Problem to solve: Print the first line of the material below and each line after it, exactly as written, ending with the line that contains "The height and width of the screenshot is (675, 900).".

Data shown:
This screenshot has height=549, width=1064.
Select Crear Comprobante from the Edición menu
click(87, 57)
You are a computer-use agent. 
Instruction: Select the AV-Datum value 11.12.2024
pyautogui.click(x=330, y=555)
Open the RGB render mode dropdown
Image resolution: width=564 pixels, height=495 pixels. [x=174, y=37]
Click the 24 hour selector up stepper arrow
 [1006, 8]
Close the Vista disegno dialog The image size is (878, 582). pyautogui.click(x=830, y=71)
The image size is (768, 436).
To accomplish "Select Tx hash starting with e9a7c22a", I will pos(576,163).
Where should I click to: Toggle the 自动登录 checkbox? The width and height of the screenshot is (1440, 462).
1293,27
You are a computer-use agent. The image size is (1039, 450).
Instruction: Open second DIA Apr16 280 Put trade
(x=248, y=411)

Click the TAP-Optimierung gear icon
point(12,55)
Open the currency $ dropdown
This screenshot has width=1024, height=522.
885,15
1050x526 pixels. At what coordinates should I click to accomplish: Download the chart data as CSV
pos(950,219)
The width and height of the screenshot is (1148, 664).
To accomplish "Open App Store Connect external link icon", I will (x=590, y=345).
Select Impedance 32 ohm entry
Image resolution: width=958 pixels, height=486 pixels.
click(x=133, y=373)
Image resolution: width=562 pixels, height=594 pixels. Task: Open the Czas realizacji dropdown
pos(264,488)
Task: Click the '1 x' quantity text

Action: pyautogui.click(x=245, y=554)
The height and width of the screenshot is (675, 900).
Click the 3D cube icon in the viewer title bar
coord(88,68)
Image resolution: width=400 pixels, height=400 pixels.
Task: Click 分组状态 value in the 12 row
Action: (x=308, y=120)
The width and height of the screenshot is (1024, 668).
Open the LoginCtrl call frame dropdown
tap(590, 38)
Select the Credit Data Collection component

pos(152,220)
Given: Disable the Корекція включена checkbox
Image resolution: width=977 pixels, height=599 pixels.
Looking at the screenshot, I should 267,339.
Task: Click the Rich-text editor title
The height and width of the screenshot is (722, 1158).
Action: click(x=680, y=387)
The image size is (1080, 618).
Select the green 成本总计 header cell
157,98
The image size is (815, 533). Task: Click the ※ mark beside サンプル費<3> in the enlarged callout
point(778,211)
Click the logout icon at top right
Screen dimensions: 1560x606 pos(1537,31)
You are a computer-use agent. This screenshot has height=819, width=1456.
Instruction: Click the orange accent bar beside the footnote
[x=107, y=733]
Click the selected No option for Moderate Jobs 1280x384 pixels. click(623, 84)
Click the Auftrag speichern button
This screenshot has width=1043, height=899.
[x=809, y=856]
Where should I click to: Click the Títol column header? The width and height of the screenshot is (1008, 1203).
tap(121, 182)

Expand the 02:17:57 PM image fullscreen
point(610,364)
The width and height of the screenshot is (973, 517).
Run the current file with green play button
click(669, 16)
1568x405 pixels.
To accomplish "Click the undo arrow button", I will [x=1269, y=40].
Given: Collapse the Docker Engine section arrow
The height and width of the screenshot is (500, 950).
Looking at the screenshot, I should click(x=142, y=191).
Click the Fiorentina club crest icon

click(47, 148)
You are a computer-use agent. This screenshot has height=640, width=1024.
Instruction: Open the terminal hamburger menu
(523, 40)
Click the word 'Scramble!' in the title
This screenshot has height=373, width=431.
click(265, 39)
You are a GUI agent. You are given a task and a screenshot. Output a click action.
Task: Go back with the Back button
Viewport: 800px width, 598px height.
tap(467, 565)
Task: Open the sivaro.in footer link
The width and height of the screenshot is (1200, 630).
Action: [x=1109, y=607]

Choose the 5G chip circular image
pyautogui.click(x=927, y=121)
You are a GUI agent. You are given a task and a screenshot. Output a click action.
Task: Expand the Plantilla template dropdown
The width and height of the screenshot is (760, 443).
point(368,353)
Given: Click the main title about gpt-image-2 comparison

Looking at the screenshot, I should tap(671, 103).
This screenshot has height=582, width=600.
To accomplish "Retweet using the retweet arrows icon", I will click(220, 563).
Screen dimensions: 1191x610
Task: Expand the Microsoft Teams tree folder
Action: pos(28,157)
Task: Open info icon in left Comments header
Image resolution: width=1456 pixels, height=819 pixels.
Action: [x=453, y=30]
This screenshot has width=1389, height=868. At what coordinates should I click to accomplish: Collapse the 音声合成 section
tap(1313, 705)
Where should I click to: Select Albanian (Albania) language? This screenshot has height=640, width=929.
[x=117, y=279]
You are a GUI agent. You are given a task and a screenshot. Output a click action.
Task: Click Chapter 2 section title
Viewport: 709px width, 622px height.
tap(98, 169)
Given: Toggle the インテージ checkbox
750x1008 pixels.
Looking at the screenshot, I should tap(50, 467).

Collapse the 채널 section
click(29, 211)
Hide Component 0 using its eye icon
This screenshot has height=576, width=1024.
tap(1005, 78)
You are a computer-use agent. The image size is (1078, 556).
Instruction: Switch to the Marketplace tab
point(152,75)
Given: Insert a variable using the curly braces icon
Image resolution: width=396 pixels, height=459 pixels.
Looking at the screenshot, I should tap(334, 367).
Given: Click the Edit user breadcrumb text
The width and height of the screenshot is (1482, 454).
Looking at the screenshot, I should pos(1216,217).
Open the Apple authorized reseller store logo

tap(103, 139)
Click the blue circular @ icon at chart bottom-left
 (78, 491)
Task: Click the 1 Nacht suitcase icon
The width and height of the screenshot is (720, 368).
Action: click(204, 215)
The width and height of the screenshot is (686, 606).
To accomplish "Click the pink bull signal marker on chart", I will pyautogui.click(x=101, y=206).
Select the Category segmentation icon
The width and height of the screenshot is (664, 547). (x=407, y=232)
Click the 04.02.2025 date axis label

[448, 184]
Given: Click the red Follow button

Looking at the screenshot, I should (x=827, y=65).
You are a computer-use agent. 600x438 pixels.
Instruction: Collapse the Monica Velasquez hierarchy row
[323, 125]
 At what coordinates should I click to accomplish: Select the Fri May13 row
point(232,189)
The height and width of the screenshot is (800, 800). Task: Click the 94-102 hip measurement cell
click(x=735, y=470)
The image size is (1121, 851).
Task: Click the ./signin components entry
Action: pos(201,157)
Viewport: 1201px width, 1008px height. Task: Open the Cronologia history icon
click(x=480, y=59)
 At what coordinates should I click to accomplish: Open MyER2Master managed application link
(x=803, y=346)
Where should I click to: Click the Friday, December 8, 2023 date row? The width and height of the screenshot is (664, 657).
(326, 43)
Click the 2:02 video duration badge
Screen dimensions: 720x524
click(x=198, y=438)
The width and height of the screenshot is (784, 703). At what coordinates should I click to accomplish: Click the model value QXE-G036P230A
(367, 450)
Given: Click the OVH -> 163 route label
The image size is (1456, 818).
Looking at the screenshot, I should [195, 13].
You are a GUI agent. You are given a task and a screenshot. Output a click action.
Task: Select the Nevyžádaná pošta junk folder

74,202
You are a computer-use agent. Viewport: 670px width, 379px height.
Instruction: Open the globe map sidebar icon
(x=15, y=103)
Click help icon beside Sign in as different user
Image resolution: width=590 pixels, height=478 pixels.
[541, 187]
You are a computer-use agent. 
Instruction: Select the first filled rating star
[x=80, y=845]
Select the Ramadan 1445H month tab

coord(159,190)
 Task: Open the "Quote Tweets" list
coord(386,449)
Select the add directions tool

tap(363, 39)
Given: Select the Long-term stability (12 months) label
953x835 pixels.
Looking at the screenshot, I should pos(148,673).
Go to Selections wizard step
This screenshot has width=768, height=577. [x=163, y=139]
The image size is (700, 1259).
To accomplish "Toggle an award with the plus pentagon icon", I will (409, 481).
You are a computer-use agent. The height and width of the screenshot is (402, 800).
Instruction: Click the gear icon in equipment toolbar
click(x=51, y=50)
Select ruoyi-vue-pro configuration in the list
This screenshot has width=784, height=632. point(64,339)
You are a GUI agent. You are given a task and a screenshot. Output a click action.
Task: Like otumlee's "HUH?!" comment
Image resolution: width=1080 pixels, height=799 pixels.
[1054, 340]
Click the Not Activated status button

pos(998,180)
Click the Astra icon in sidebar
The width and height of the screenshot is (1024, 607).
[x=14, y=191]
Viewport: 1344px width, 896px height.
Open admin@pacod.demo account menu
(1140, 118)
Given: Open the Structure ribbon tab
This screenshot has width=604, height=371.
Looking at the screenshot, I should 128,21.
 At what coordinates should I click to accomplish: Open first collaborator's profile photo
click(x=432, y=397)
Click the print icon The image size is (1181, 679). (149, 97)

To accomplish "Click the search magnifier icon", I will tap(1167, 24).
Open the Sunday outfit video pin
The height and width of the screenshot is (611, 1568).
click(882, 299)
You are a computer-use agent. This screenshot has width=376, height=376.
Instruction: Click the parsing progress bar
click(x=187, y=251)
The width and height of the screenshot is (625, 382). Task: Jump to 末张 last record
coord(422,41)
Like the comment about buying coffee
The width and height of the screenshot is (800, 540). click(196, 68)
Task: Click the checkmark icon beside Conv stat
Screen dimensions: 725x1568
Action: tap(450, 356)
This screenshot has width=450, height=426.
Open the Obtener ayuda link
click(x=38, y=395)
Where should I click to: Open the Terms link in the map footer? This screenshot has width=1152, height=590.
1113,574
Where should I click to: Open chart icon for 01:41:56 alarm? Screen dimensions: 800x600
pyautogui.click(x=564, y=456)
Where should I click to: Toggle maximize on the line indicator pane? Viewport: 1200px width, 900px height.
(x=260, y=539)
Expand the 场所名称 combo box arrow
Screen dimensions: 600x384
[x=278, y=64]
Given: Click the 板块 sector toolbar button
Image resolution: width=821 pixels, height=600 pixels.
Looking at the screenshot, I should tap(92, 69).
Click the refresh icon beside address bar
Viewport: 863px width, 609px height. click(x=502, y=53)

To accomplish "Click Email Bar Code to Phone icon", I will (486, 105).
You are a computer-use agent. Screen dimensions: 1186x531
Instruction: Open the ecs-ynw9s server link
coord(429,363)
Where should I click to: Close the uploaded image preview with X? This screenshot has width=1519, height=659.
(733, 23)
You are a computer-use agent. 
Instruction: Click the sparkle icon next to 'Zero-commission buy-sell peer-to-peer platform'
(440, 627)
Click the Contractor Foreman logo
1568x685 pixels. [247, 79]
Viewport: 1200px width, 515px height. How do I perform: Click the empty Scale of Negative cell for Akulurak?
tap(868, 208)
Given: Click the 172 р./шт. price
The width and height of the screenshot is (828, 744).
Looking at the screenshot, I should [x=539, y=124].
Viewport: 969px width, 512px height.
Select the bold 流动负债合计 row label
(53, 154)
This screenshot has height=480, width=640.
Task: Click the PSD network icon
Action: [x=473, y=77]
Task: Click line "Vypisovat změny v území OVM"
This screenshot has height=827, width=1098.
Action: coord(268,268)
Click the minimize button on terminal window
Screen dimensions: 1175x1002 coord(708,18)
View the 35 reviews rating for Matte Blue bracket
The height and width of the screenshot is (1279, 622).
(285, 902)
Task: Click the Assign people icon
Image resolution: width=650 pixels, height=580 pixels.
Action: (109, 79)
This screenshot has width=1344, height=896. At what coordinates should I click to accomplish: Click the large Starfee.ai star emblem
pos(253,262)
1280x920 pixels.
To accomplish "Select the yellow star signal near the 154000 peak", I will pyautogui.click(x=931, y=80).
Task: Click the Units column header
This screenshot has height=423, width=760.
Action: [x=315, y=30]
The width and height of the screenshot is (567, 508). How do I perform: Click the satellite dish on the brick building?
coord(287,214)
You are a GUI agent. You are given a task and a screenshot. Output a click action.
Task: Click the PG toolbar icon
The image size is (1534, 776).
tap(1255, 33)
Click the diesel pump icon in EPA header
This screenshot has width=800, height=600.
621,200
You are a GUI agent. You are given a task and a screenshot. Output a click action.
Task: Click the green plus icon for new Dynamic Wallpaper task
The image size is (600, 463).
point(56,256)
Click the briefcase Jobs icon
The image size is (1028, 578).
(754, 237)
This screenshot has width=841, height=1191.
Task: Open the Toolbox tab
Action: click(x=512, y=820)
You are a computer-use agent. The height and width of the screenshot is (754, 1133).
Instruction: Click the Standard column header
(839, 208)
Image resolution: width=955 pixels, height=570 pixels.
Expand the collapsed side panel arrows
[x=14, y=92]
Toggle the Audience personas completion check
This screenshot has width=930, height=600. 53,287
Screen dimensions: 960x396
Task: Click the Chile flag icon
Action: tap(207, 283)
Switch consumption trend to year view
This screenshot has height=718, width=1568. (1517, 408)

Output below:
This screenshot has height=549, width=1064.
Select Crear Comprobante from the Edición menu
click(87, 57)
You are a computer-use agent. 
Instruction: Select the AV-Datum value 11.12.2024
pyautogui.click(x=330, y=555)
Open the RGB render mode dropdown
Image resolution: width=564 pixels, height=495 pixels. [x=174, y=37]
Click the 24 hour selector up stepper arrow
 [1006, 8]
Close the Vista disegno dialog The image size is (878, 582). pyautogui.click(x=830, y=71)
The image size is (768, 436).
To accomplish "Select Tx hash starting with e9a7c22a", I will pos(576,163).
Where should I click to: Toggle the 自动登录 checkbox? The width and height of the screenshot is (1440, 462).
1293,27
You are a computer-use agent. The image size is (1039, 450).
Instruction: Open second DIA Apr16 280 Put trade
(x=248, y=411)

Click the TAP-Optimierung gear icon
point(12,55)
Open the currency $ dropdown
This screenshot has width=1024, height=522.
885,15
1050x526 pixels. At what coordinates should I click to accomplish: Download the chart data as CSV
pos(950,219)
The width and height of the screenshot is (1148, 664).
To accomplish "Open App Store Connect external link icon", I will (x=590, y=345).
Select Impedance 32 ohm entry
Image resolution: width=958 pixels, height=486 pixels.
click(x=133, y=373)
Image resolution: width=562 pixels, height=594 pixels. Task: Open the Czas realizacji dropdown
pos(264,488)
Task: Click the '1 x' quantity text

Action: pyautogui.click(x=245, y=554)
The height and width of the screenshot is (675, 900).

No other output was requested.